Sunday, May 10, 2009

What you are about to read is true....

No names have been changed to protect the innocent. Nothing has been altered or fabricated despite the incredible nature of what transpired the second weekend of May, 2009.....

Early Saturday morning, shortly after 8, I 
was conversing with my little brother using my dependable blackberry phone.
I hadn't talked to him in a while so I was very much enjoying the phone call...
But just like a whinny child, I hear Charlie in the living room 
demanding attention in the form of water in his water bowl....
So I pick up his dish...Still talking to my brother...carry it
 to the sink, fill it up. BUT on my trek back to the living room, my little brother slipped off my shoulder and fell right into Charlie's dish!
There I stood, for what seemed like 2 seconds, completely horrified that I had just drowned my little brother in Charlie's dish..."What an awful sister!"
But thinking quickly, I said, "Josh! I'm so sorry!"
Thinking a little slower, I realized I had already drowned him, and therefore, he could not hear me...Shortly before 9am, my blackberry 8110 passed away.
After dismantling the phone, I realized that I had lost everything...numbers, addresses, my calendar, everything....gone. What a tragic beginning to my weekend.
I had to borrow a phone and call my mother and apologize for drowning her only son in Charlie's water dish....No child should have to do that!

Halfway thru my saturday, someone told me to stick my phone in a bowl of rice, and that would suck out all the moisture...desperate, I tried it...
Well Sunday morning, I get home after church and put my phone back together...and sure enough...IT LIVES!!! IT'S A MIRACLE!

Thru this whole experience, I have learned three things.
 1. Blackberry phones have a stubborn will to live, 
2. multi-tasking is not always smart, and
3. rice rocks!

What you have just read is a true. No names have been changed to protect the innocent. Nothing has been altered or fabricated despite the incredible nature of what transpired the second weekend of May, 2009.....

Thursday, May 7, 2009

She works hard for her money...so hard for it honey

ok, so...last week i received a little package in the mail. upon opening it i discovered a long letter and 2 usps money orders, each for $850.

Realizing that this could quite possibly be too good to be true, I read the letter. It kept referencing emails that I had supposedly already received. well, I couldn't find any in my email, but I did find 4 emails in my spam. They were telling me that I had been hired as their new bookkeeper and that I was to deposit the whole $1700 in my account and then the next day, withdraw 90% of it and western union it to some guy in China. 
So now, it becomes incredibly obvious that this is not real. I was just gunna thro it away but my mother called and she just went on and on about the Nigerian scam. She was convinced that I was involved in it. So, listening to my mother, I took the package, the money orders, and the emails to the post office.

◆ Data extract ◆

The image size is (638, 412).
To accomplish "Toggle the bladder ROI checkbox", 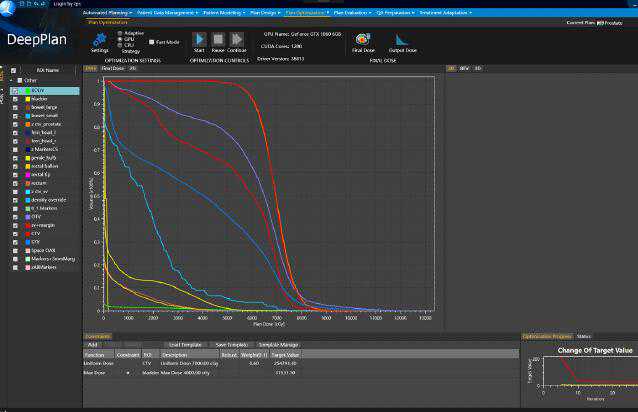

◆ Written problem 1 ◆
From the blog post, write out the part that opens with the words containing "But thinking quickly, I" and closes with "IT'S A MIRACLE!".
◆ Written problem 2 ◆
Decide whether each statement agrees with the blog post, answering yes or no and quoting the deciding words: (a) The phone was put in a bowl of rice to draw out the moisture. (b) The money was to be wired to someone in Nigeria. (c) The phone stopped working shortly after 8 in the morning.
The material after the blog post comes from a separate source.

◆ Correct output 1 ◆
But thinking quickly, I said, "Josh! I'm so sorry!"
Thinking a little slower, I realized I had already drowned him, and therefore, he could not hear me...Shortly before 9am, my blackberry 8110 passed away.
After dismantling the phone, I realized that I had lost everything...numbers, addresses, my calendar, everything....gone. What a tragic beginning to my weekend.
I had to borrow a phone and call my mother and apologize for drowning her only son in Charlie's water dish....No child should have to do that!

Halfway thru my saturday, someone told me to stick my phone in a bowl of rice, and that would suck out all the moisture...desperate, I tried it...
Well Sunday morning, I get home after church and put my phone back together...and sure enough...IT LIVES!!! IT'S A MIRACLE!

◆ Correct output 2 ◆
(a) Yes: "someone told me to stick my phone in a bowl of rice, and that would suck out all the moisture...desperate, I tried it"
(b) No: "western union it to some guy in China"
(c) No: "Shortly before 9am, my blackberry 8110 passed away."